Stored records:
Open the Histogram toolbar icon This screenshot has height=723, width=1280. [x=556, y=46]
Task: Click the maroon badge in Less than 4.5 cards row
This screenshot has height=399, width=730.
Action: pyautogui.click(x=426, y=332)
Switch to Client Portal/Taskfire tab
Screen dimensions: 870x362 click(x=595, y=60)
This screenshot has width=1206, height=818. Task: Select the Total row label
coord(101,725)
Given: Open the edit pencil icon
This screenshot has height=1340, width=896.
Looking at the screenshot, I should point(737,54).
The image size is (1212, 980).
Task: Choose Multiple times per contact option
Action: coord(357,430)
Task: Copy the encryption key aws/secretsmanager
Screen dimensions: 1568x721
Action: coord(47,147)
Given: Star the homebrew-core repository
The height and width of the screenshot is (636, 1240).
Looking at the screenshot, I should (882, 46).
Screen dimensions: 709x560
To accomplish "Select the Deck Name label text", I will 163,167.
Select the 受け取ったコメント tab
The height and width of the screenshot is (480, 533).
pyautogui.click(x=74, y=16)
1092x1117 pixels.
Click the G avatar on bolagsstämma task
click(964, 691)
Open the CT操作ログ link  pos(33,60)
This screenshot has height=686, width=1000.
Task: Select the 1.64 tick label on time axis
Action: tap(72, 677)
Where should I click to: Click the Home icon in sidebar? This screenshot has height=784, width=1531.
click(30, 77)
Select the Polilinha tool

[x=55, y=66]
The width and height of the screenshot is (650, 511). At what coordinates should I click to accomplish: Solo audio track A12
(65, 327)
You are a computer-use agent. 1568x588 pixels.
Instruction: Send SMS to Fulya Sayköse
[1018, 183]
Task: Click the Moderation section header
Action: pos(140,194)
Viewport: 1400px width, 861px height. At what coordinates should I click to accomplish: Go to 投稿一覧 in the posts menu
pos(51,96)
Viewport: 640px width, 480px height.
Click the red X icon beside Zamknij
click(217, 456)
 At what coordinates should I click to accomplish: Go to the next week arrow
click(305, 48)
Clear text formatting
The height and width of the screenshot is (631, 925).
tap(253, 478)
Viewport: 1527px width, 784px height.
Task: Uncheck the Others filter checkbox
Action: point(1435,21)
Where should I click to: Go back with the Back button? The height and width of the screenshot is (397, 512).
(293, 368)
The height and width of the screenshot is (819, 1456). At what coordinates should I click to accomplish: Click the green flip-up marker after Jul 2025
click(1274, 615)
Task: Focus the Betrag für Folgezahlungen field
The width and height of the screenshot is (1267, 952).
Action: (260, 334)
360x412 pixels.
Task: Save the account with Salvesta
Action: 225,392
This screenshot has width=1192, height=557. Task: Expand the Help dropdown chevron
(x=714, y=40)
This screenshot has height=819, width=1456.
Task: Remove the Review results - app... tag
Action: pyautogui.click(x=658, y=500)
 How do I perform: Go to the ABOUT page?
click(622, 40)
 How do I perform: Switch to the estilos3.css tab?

What the task asks:
Rewrite the listing above as a JSON list of strings, with one string for each line and blank lines left out.

Correct answer:
[
  "Open the Histogram toolbar icon This screenshot has height=723, width=1280. [x=556, y=46]",
  "Task: Click the maroon badge in Less than 4.5 cards row",
  "This screenshot has height=399, width=730.",
  "Action: pyautogui.click(x=426, y=332)",
  "Switch to Client Portal/Taskfire tab",
  "Screen dimensions: 870x362 click(x=595, y=60)",
  "This screenshot has width=1206, height=818. Task: Select the Total row label",
  "coord(101,725)",
  "Given: Open the edit pencil icon",
  "This screenshot has height=1340, width=896.",
  "Looking at the screenshot, I should point(737,54).",
  "The image size is (1212, 980).",
  "Task: Choose Multiple times per contact option",
  "Action: coord(357,430)",
  "Task: Copy the encryption key aws/secretsmanager",
  "Screen dimensions: 1568x721",
  "Action: coord(47,147)",
  "Given: Star the homebrew-core repository",
  "The height and width of the screenshot is (636, 1240).",
  "Looking at the screenshot, I should (882, 46).",
  "Screen dimensions: 709x560",
  "To accomplish \"Select the Deck Name label text\", I will 163,167.",
  "Select the 受け取ったコメント tab",
  "The height and width of the screenshot is (480, 533).",
  "pyautogui.click(x=74, y=16)",
  "1092x1117 pixels.",
  "Click the G avatar on bolagsstämma task",
  "click(964, 691)",
  "Open the CT操作ログ link  pos(33,60)",
  "This screenshot has height=686, width=1000.",
  "Task: Select the 1.64 tick label on time axis",
  "Action: tap(72, 677)",
  "Where should I click to: Click the Home icon in sidebar? This screenshot has height=784, width=1531.",
  "click(30, 77)",
  "Select the Polilinha tool",
  "[x=55, y=66]",
  "The width and height of the screenshot is (650, 511). At what coordinates should I click to accomplish: Solo audio track A12",
  "(65, 327)",
  "You are a computer-use agent. 1568x588 pixels.",
  "Instruction: Send SMS to Fulya Sayköse",
  "[1018, 183]",
  "Task: Click the Moderation section header",
  "Action: pos(140,194)",
  "Viewport: 1400px width, 861px height. At what coordinates should I click to accomplish: Go to 投稿一覧 in the posts menu",
  "pos(51,96)",
  "Viewport: 640px width, 480px height.",
  "Click the red X icon beside Zamknij",
  "click(217, 456)",
  " At what coordinates should I click to accomplish: Go to the next week arrow",
  "click(305, 48)",
  "Clear text formatting",
  "The height and width of the screenshot is (631, 925).",
  "tap(253, 478)",
  "Viewport: 1527px width, 784px height.",
  "Task: Uncheck the Others filter checkbox",
  "Action: point(1435,21)",
  "Where should I click to: Go back with the Back button? The height and width of the screenshot is (397, 512).",
  "(293, 368)",
  "The height and width of the screenshot is (819, 1456). At what coordinates should I click to accomplish: Click the green flip-up marker after Jul 2025",
  "click(1274, 615)",
  "Task: Focus the Betrag für Folgezahlungen field",
  "The width and height of the screenshot is (1267, 952).",
  "Action: (260, 334)",
  "360x412 pixels.",
  "Task: Save the account with Salvesta",
  "Action: 225,392",
  "This screenshot has width=1192, height=557. Task: Expand the Help dropdown chevron",
  "(x=714, y=40)",
  "This screenshot has height=819, width=1456.",
  "Task: Remove the Review results - app... tag",
  "Action: pyautogui.click(x=658, y=500)",
  " How do I perform: Go to the ABOUT page?",
  "click(622, 40)",
  " How do I perform: Switch to the estilos3.css tab?"
]